Ma questo ci confronta con un problema ulteriore: i Paesi produttori e le multinazionali della distribuzione non vedranno certo di buon occhio questa svolta, e non staranno con le mani in mano ad assistere al proprio ridimensionamento economico e politico.
Ecco un’altra difficoltà che le buone intenzioni ecologiste si troveranno davanti. Non sarà facile mediare, occorreranno abilità e fermezza. Da questo punto di vista, le amicizie, i contatti, i noti o oscuri rapporti economici tra alcuni nostri politici e i governi di alcuni Paesi produttori non possono non preoccuparci.
Alla luce delle opache triangolazioni tre Lega, Russia ed ENI emerse in anni recenti, e dei rapporti tra Renzi e il governo saudita, almeno due dei partiti che sostengono il governo Draghi sembrano poco affidabili rispetto ad una credibile transizione ecologica, che non avrebbe senso senza un oggettivo danno ai loro “amici”. Per chi lavoreranno questi due partiti? Il timore che possano ostacolare in qualche modo la transizione ecologica, certo non in modo diretto e visibile, forse è un’assurda paranoia, ma non riesce ad abbandonarmi.
Ma certo non sono questi gli unici collegamenti tra la politica (non solo la nostra!) e il mondo che orbita attorno ai combustibili fossili, con la sua enorme forza economico-finanziaria.
In conclusione, la svolta verde non è solo auspicabile, ma urgente e indispensabile; e nonostante gli ingenti fondi ad essa destinati e un ministero dedicato, non sarà facile né priva di insidie.

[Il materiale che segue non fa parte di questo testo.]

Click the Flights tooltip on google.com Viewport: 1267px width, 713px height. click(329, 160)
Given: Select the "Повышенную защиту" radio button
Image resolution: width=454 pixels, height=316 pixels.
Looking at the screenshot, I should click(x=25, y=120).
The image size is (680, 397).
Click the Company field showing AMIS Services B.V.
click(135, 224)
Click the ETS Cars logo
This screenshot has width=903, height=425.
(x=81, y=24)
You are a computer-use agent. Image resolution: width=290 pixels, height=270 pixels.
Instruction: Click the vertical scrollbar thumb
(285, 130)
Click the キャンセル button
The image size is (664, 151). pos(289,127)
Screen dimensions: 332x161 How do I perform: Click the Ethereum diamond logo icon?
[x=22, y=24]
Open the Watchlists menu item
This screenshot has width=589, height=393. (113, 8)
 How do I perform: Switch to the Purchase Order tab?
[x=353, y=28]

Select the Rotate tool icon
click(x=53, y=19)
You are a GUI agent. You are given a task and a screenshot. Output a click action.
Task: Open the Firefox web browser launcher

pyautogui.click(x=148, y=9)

L’autorevolezza di Draghi come economista e la centralità da lui sempre riconosciuta ai problemi sociali mi fanno sentire fiducioso nel successo del governo in tale ambito. Ma la “transizione” ecologica ha bisogno di conoscenze specifiche, di stabilità e lungimiranza politica, di una visione chiara e di grande pragmatismo. Quanto a questo, non so quanti nel governo abbiano sufficienti competenze e capacità, e non mi sento altrettanto sereno. Riusciranno i nostri eroi a traghettarci in un mondo più verde a dispetto delle insidie nascoste?